Because of U of G's plan to expand the critical mass of neuroscientists on campus and invest in a new state-of-the-art facility, Parker exhibits the same enthusiasm for her future work that she did as a green student. She notes that one of her mandates was to facilitate the development of cross-disciplinary research in neuroscience. To this end, she has organized “Neuroscience Day at the University of Guelph,” to be held March 23 at the Arboretum. It's an opportunity for faculty and students across campus with an interest in neuroscience research to learn about each other's work. She also hopes to work towards developing a cross-disciplinary research centre in the neurobiology of learning and memory.

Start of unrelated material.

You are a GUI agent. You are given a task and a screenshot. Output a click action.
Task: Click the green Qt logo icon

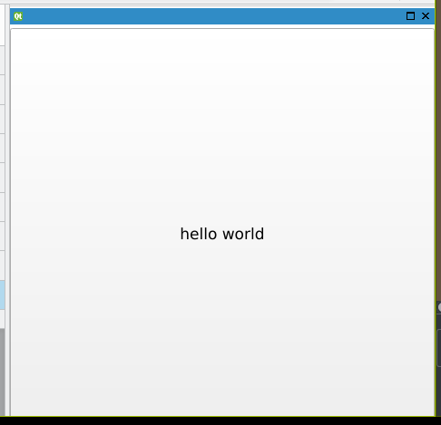tap(18, 16)
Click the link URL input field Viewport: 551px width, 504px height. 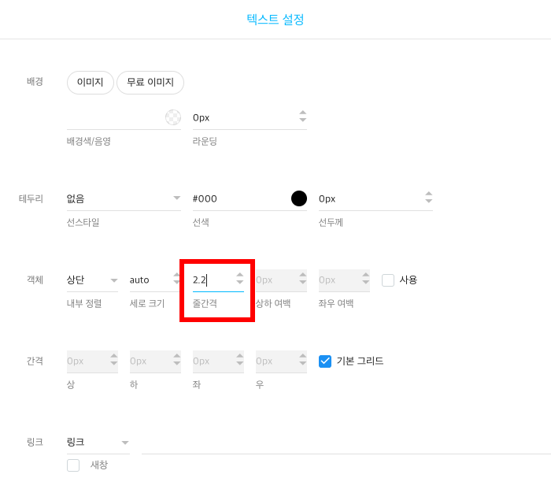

“I was just amazed by the support of the entire university, from the faculty all the way up to the senior administration, for my research program and for providing the space and equipment needed to do really world-class research,” she says.

In some respects, Parker's career has come full circle. She was recently honoured by her Long Beach alma mater as the inaugural recipient of the John Garcia Recognition of Excellence Award.

“It was such an honour,” she says of receiving the plaque, which hangs on the wall of her office. “John Garcia's work is what got me interested in all of this in the first place.”

Ken Green, Parker's master's supervisor and a post-doc of Garcia's, says she was an obvious choice for the award.

“Linda's career has been marked by concern for others, well-conceived research and shy good humour,” says Green. “She has become a key figure in the field of psychology and has done so against considerable odds. Some, including myself, would say she has accomplished the impossible.”

With so much on her professional plate, Parker admits she has little time for anything else. Entertainment typically consists of a walk along the Grand River near her home in Waterloo with her musician husband, Ernie Shockley, and their schnauzer/poodle-cross dog, Molly.